Yuma, Proud Protector
A Naya lands-in-graveyard commander that turns sacrificed lands and Desert churn into cards and sizeable reach tokens.

Public decks: 0Bracket: Varies

Overview
- Leans into getting lands into your graveyard to reduce Yuma’s cost and keep recasting through interaction.
- Uses Yuma’s enter/attack trigger to convert extra lands into card draw, often treating lands as a resource to spend.
- Wants Deserts to hit the graveyard so they become 4/2 reach bodies, letting you pivot from value to board pressure.
- Typically plays a longer game where your “mana base” doubles as fuel for draw and token production.
- Wins by building a critical mass of Plant Warriors and turning the corner with combat, backed by steady card flow.
Common lines
- Fill the graveyard with lands early so Yuma comes down cheaper than it looks on paper.
- Cast Yuma, then start attacking to repeatedly cash in a land for a card while advancing your board.
- Loop Deserts into the graveyard over the course of the game to accumulate 4/2 reach tokens and stabilize the air.
Strengths
- Strong attrition plan: your commander naturally replaces resources and keeps pressure up.
- Resilient commander tax patterns when you can keep lands in the graveyard to discount Yuma.

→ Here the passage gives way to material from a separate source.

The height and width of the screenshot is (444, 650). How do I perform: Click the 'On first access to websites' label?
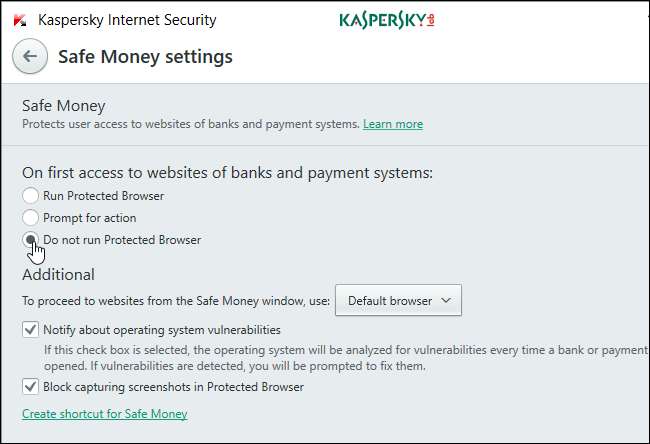point(227,172)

- Combat presence that also defends well, since the token bodies come with reach.
- Built-in engine that doesn’t require other permanents to start generating value once Yuma is online.
Weaknesses
- High upfront mana value if you can’t stock the graveyard with lands early.
- Sacrificing lands can set you back on mana if you don’t manage your land drops and ramp carefully.
- Token plan is tied to Deserts going to the graveyard; without that, you can feel like a slower Naya value deck.
- Graveyard disruption can reduce Yuma’s discount and slow both your setup and recovery.
Rule zero notes
- Mention how heavily you plan to lean on the graveyard for lands (and how much graveyard interaction will affect you).
- Call out whether your build is primarily combat/token-based or includes any dedicated combo finishes (if applicable).
- Set expectations on pace: Yuma can be a grindy value engine rather than a quick closer.
- If you run effects that repeatedly sacrifice lands as a core play pattern, warn the table that your deck treats lands as expendable resources.
Matchups
Best into
- Creature-midrange pods where repeated 4/2s and draw can outlast spot removal.
- Tables that try to win through combat, since reach tokens help stabilize and race.
- Slower metas where you have time to turn lands into sustained value.
Struggles against
- Fast combo tables where a value-and-combat plan may not line up in time.
- Pods heavy on graveyard hate or repeated exile-based interaction.
- Land-denial strategies that punish you for sacrificing or falling behind on mana development.
Recent public decks
No public decks are available yet.
FAQ
Is Yuma mainly a lands deck or a tokens deck?
Typically it plays like a lands-in-graveyard value deck that incidentally turns Desert churn into a real token board. The best games often do both: draw off land sacrifices while accumulating 4/2s.
How do you usually close games?
Most builds will tend to win through combat by going wide with Plant Warriors and keeping cards flowing so you can reload after wipes. The reach bodies also let you pivot from defense to offense cleanly.
How risky is sacrificing lands to Yuma?
It’s a real cost, and you generally can’t fire it off recklessly early. Once you’re ahead on mana or have spare lands, turning them into cards becomes a strong engine.
What kind of interaction hurts Yuma the most?
Graveyard hate can reduce Yuma’s cost reduction and limit how reliably you can keep recasting it. Repeated pressure on your mana development also punishes the land-sacrifice play pattern.